| Exercise directions |
Every line from the one with "You are a computer-use" through the end of the entries below should be written out exactly; the pictures should not.

| Data to examine |
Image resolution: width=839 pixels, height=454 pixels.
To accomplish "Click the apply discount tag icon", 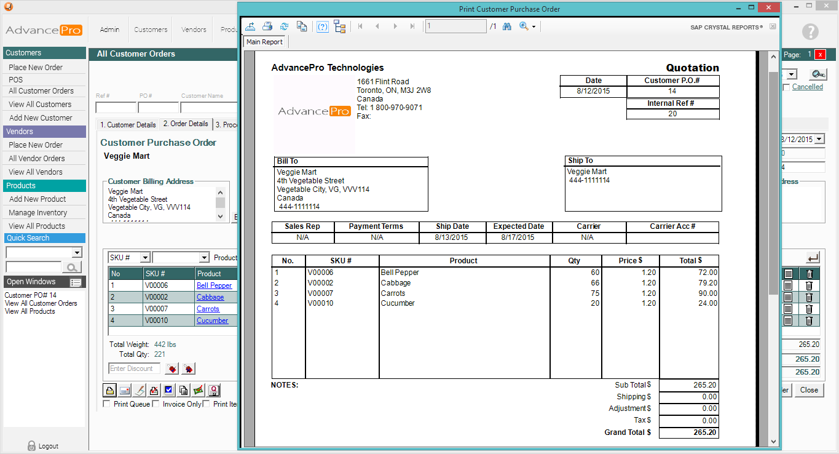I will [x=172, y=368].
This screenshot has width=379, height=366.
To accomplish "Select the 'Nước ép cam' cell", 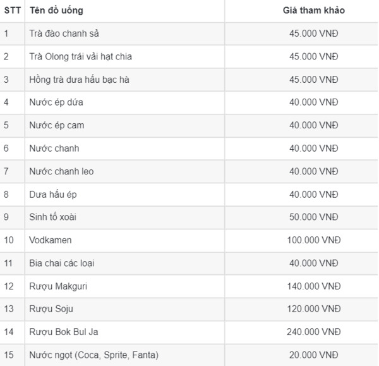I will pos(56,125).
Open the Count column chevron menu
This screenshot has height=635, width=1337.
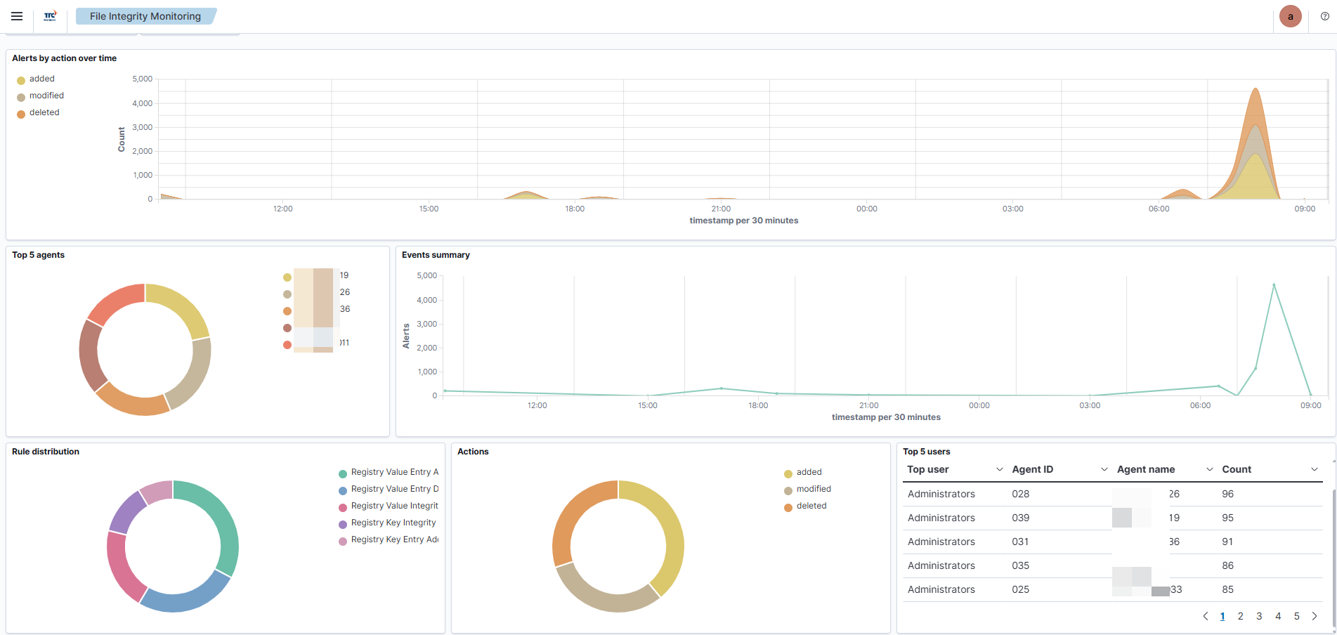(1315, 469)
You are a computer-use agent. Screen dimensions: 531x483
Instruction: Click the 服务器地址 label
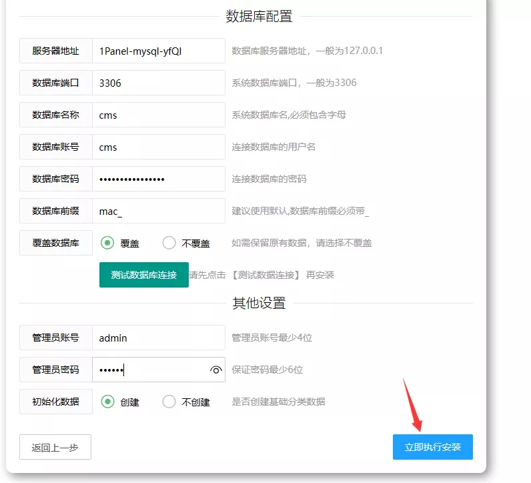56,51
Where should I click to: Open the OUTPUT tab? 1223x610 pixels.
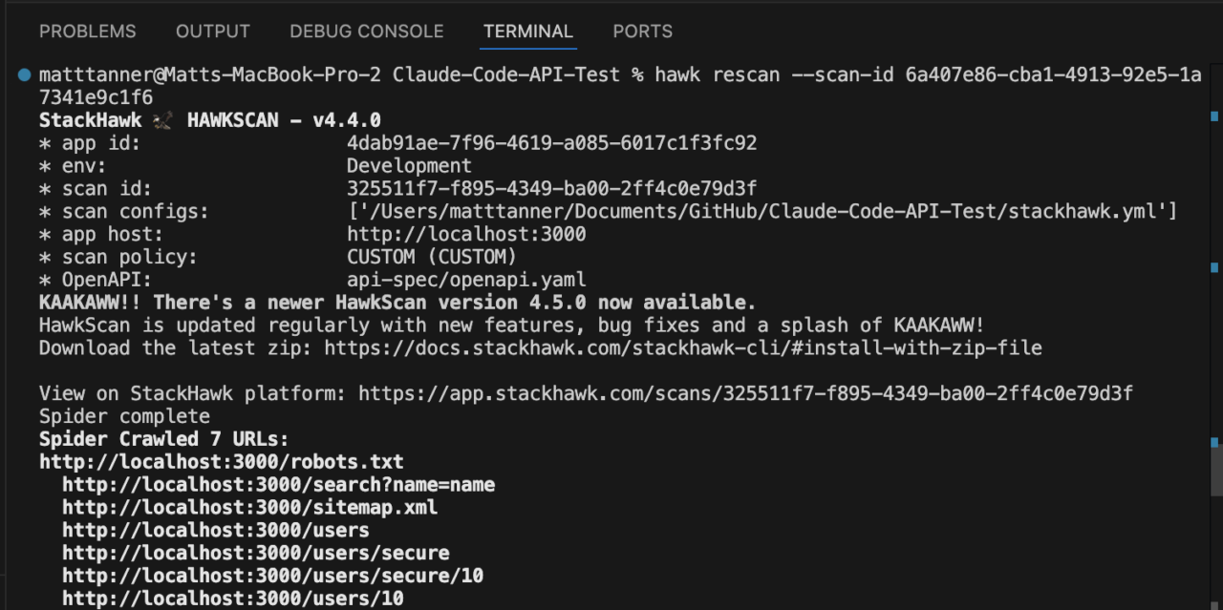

| Solution |
You are a computer-use agent. Screen dimensions: 531x483
Instruction: Click the 服务器地址 label
56,51
Where should I click to: Open the OUTPUT tab? 1223x610 pixels.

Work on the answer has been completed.